◆ Data extracts
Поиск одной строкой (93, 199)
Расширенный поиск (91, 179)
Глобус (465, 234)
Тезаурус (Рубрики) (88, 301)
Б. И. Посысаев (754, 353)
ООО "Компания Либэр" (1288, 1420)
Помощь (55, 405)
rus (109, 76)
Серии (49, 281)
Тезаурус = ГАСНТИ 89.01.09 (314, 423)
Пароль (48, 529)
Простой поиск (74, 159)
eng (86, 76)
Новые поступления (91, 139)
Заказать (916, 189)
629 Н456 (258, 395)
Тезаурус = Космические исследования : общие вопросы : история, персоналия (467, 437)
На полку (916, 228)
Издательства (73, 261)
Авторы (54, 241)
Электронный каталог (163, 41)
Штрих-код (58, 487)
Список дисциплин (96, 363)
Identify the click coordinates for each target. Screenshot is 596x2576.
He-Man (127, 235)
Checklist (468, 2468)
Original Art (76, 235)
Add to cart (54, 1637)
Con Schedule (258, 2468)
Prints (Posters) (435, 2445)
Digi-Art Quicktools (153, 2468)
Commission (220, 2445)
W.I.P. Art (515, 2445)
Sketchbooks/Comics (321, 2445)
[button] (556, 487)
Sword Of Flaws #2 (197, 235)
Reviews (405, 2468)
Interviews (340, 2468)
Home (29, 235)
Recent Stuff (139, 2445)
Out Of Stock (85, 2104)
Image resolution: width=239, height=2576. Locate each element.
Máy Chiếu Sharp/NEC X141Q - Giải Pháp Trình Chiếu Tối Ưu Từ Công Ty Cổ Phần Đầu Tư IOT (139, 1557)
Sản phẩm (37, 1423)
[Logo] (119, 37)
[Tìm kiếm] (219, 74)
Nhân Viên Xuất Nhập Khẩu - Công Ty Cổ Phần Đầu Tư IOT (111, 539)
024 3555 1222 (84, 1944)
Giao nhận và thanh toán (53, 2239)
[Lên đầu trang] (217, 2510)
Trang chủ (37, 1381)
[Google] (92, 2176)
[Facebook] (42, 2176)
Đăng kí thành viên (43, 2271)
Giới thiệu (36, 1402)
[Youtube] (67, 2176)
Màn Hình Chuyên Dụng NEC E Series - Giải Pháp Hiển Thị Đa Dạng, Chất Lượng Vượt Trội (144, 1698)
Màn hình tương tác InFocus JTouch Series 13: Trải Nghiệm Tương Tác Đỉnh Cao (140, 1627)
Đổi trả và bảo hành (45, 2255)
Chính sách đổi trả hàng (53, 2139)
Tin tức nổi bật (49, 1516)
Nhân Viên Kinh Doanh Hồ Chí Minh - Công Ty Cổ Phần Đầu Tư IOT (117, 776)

◆ Your instructions
Retype the listing from its first line onward, stopping after the line that contains "Out Of Stock (85, 2104)" has been retyped in full.

◆ Your response
Поиск одной строкой (93, 199)
Расширенный поиск (91, 179)
Глобус (465, 234)
Тезаурус (Рубрики) (88, 301)
Б. И. Посысаев (754, 353)
ООО "Компания Либэр" (1288, 1420)
Помощь (55, 405)
rus (109, 76)
Серии (49, 281)
Тезаурус = ГАСНТИ 89.01.09 (314, 423)
Пароль (48, 529)
Простой поиск (74, 159)
eng (86, 76)
Новые поступления (91, 139)
Заказать (916, 189)
629 Н456 (258, 395)
Тезаурус = Космические исследования : общие вопросы : история, персоналия (467, 437)
На полку (916, 228)
Издательства (73, 261)
Авторы (54, 241)
Электронный каталог (163, 41)
Штрих-код (58, 487)
Список дисциплин (96, 363)
Identify the click coordinates for each target. Screenshot is 596x2576.
He-Man (127, 235)
Checklist (468, 2468)
Original Art (76, 235)
Add to cart (54, 1637)
Con Schedule (258, 2468)
Prints (Posters) (435, 2445)
Digi-Art Quicktools (153, 2468)
Commission (220, 2445)
W.I.P. Art (515, 2445)
Sketchbooks/Comics (321, 2445)
[button] (556, 487)
Sword Of Flaws #2 (197, 235)
Reviews (405, 2468)
Interviews (340, 2468)
Home (29, 235)
Recent Stuff (139, 2445)
Out Of Stock (85, 2104)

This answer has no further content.